Auguro un buon Natale a mia moglie, che vorrei essere migliore di quello che sono – ma l’essere umano è per sua natura imperfetto, ma che può sempre cercare di migliorarsi –  a suo figlio, sua moglie, al mio nipote qui, e ai nipoti in Italia,anche a quella appena nata, la prima femmina, dopo una sequela di maschi.

Buon Natale a chi mi ama e a chi mi odia, a chi gli sto sulle scatole e a chi sono indifferente, a coloro che mi vedono come un polemico, un rompipalle, a tutti costoro va il mio abbraccio e il mio affetto per un 2012 che non sia quello profetizzato dai Maya, ma che sia un 2012 di sorrisi e speranze, di salute e felicità.

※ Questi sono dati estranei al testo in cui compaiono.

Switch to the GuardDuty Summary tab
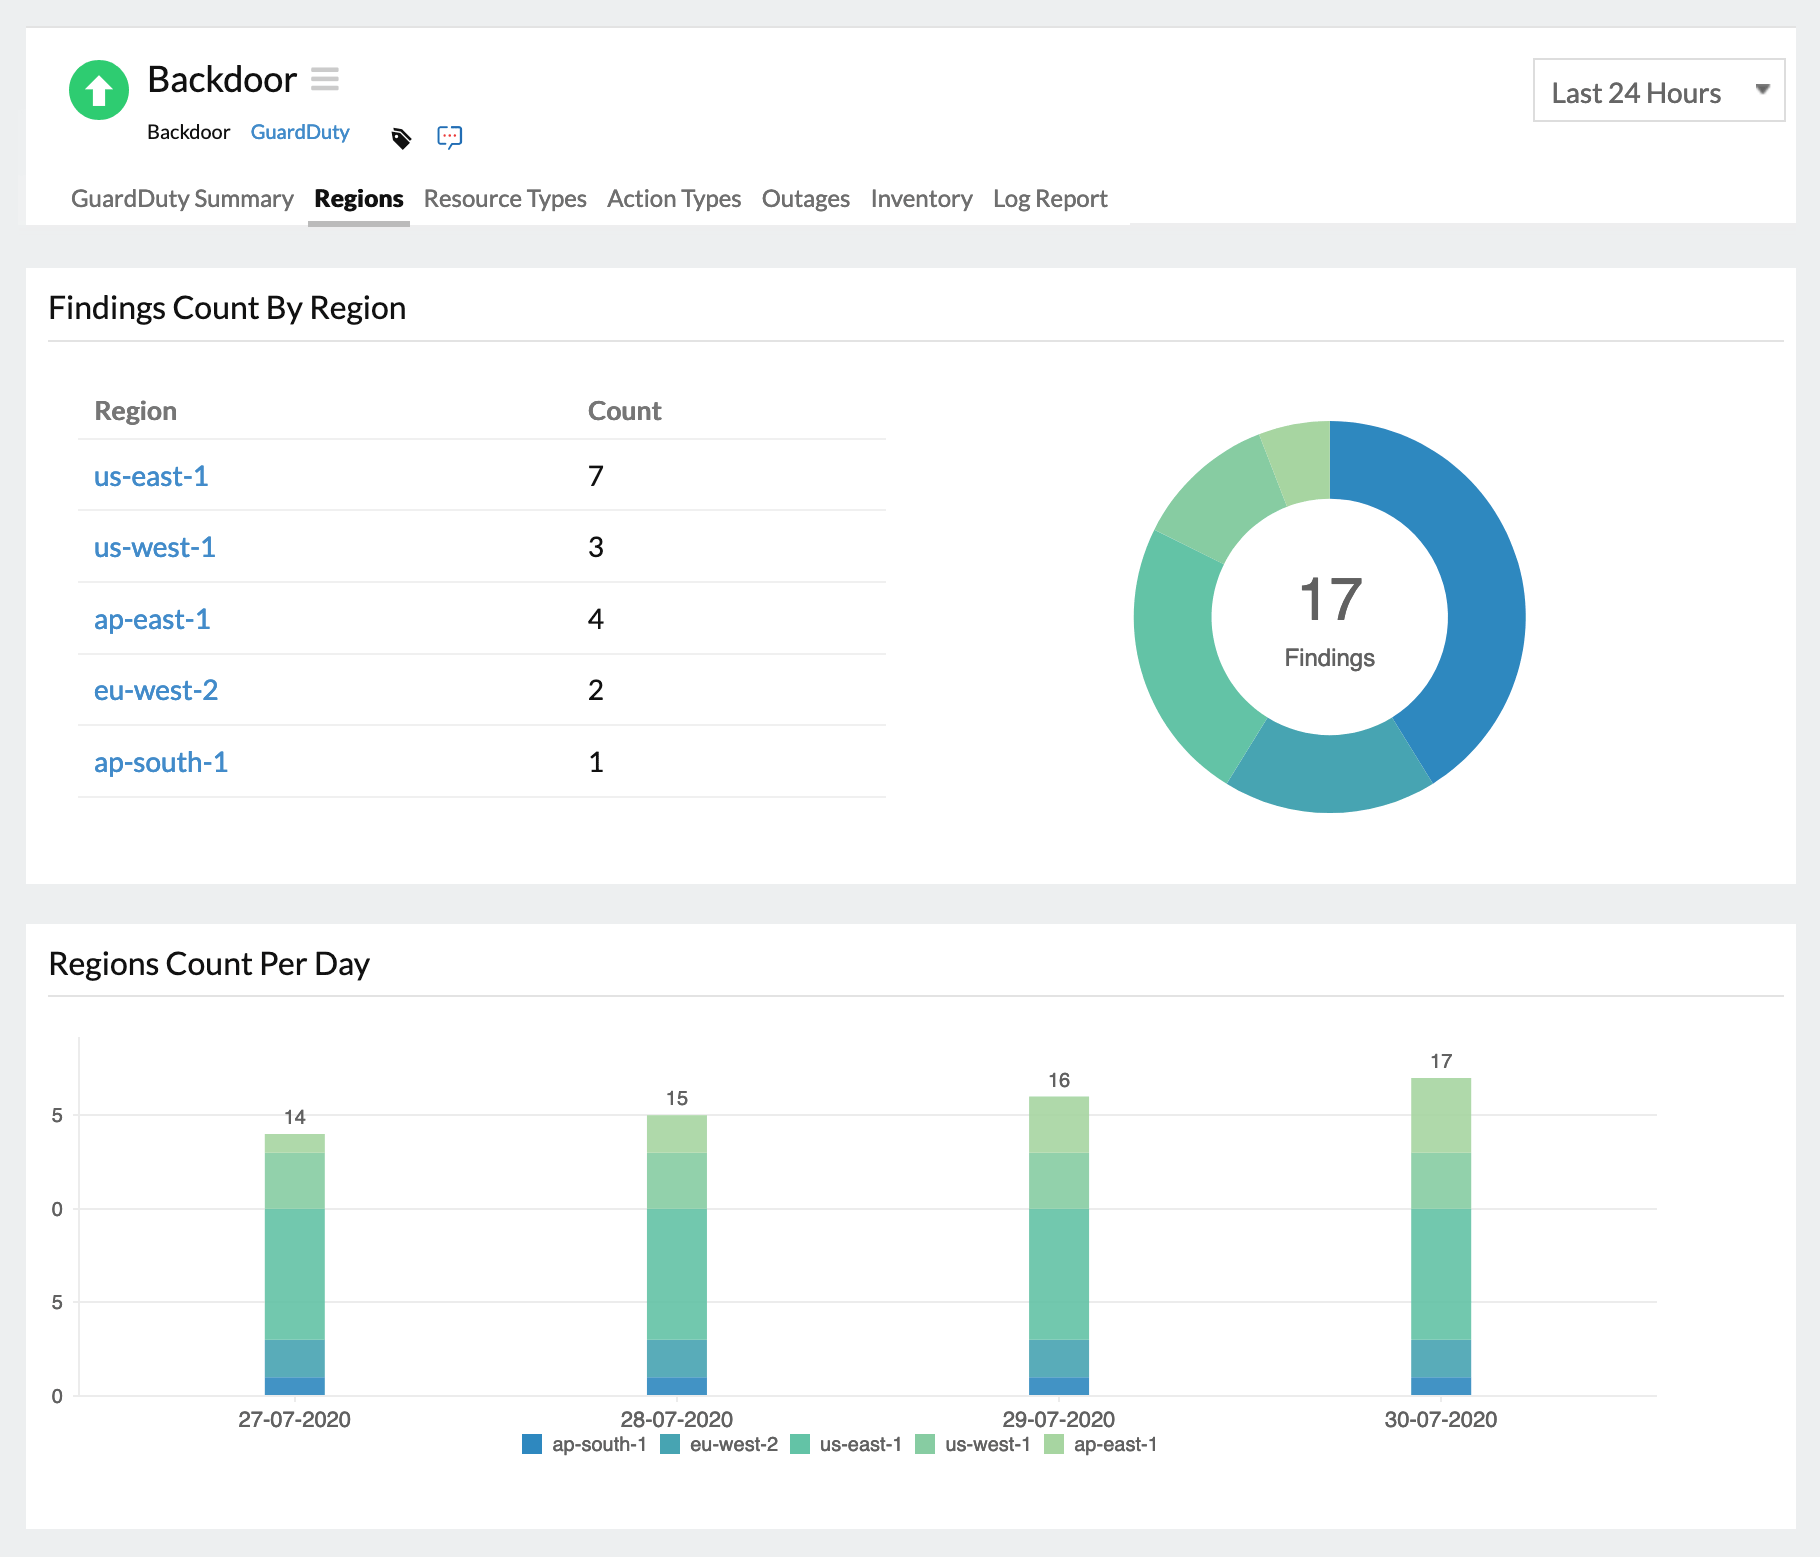 [181, 198]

Buon Natale a chi professa una Fede diversa da quella Cristiana – non cattolica – e per chi non ne professa alcuna, non per imporre questa religione, ma perché in ogni Fede, anche nell’assenza della religiosità esiste un Credo, e ogni vita che viene al mondo è degna d’essere vissuta al meglio, indipendentemente da razza, nazionalità e religione.

Un Buon Natale ai poeti, scrittori e traduttori, perché si dice che abbiano un dono che proviene da “un’Altro” e con la loro lucida follia si dici che siano più vicini a quell’Essere a cui credono, e a ogni persona che studia, lavora, indipendentemente dalla professione e dal rango sociale e dal vestito firmato.

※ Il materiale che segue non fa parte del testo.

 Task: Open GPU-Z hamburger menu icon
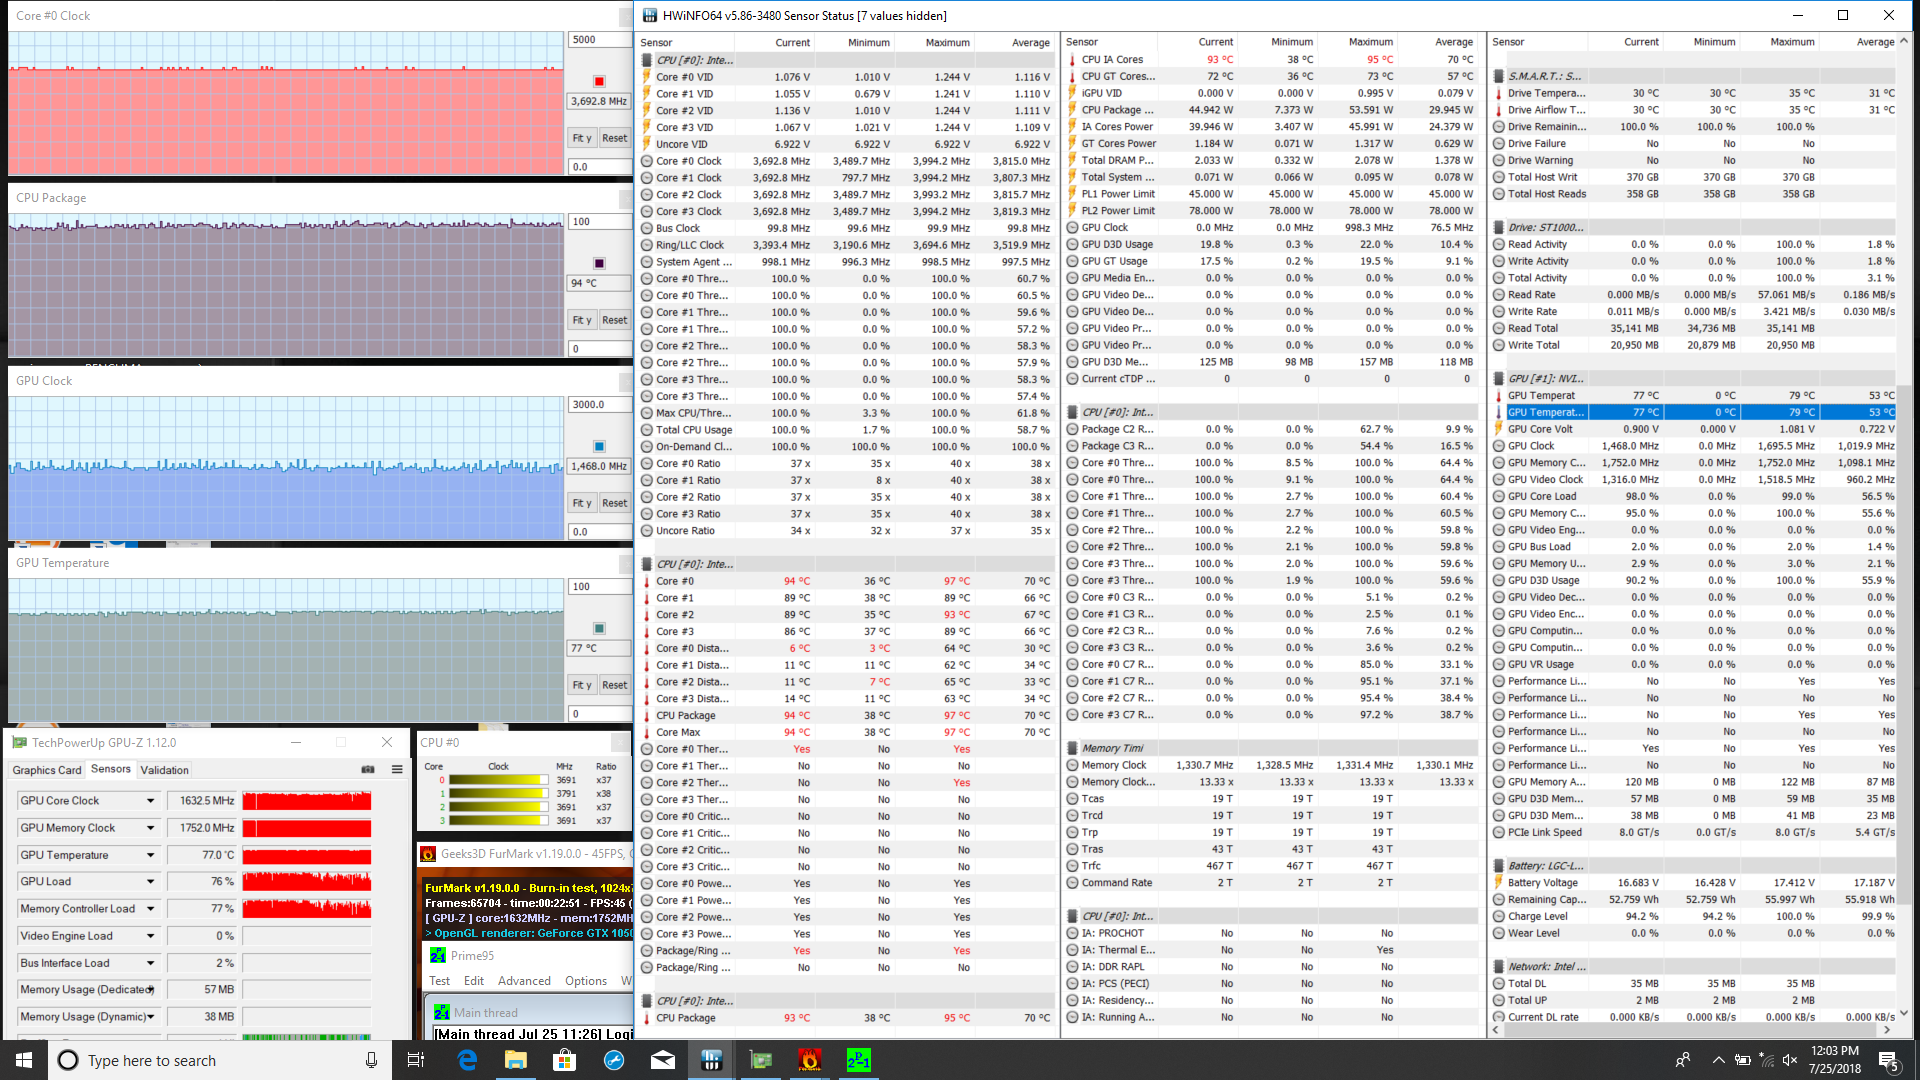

Un Buon Natale e un felice anno nuovo a chi soffre, non importa che sia una malattia fisica o psicologica, in un letto d’ospedale, a casa, a loro famigliari, perché sappiano che la prima sofferenza è di colui che la subisce nel proprio corpo e nella propria mente, non a chi la “vive” in modo distaccato e rinnegandola, perché hanno paura del dolore e della sofferenza, perché chi soffre è ha sofferto di solito ha una marcia in più, anche se questa marcia in più in alcuni casi viene soffocata, si fa il possibile per farla girare a vuoto, o mandarla fuori giri, perché considerata “pericolosa” a chi è dotato di pensiero opaco o smorto.

Un Buon Natale e un felice anno nuovo a chi mi ha fatto ridere e piangere, a chi mi ha fatto dannare, un Natale e un 2012 che non sia il proseguimento verso l’abisso del vuoto presente nell’uomo, ma che possa essere – utopia – un salto verso una nuova presa di coscienza di ciò che si è e di ciò che si potrebbe essere: migliori rispetto all’anno passato.

Con affetto e tanta salute e felicità a tutti!